In some embodiments, in step 3, the pre-training text vector and the fusion feature vector are spliced in the following manner: by means of space feature vectorsIs +.>Spliced together, the pre-trained text vector is spliced together after the two views are fused to obtain the vector +.>As input to the final multi-layer MLP:
wherein ,representing interest points->Probability of belonging to each interest point type, +.>、/>、/>Weights of layers 1, 2, 3 of the MLP classifier are respectively represented, +.>、/>、/>Bias, vector +.>The vector is spliced with the pre-training text vector after view fusion, and softmax (·) is a normalized exponential function, which is an activation function of the last layer of the MLP classifier.

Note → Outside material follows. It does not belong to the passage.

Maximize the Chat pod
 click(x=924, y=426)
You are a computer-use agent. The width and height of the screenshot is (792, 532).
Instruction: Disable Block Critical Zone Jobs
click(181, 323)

Finally, minimizing the loss function (cross entropy loss) by using the interest point classAnd (3) transmitting the known interest point category information back to the depth network of the model: />
wherein Representing the number of points of interest in the dataset, +.>Representing the number of categories>Representing interest points->Whether or not marked as category->,/>Is->Marked as category->Is used for the prediction probability of (1).
In a second aspect, the present invention provides a system for labeling semantic points of interest based on spatial and semantic neighbor information, comprising:
the spatial encoder module is used for mining the spatial information of the interest points based on the graph convolution neural network;
the text encoder module based on the attention mechanism is used for adjusting the attention weight of the neighbors through the attention mechanism, acquiring semantic neighbor information of the interest points and enhancing the semantic information of the interest points;
and the multi-view fusion module is used for fusing a plurality of feature vectors to carry out semantic annotation on the interest points.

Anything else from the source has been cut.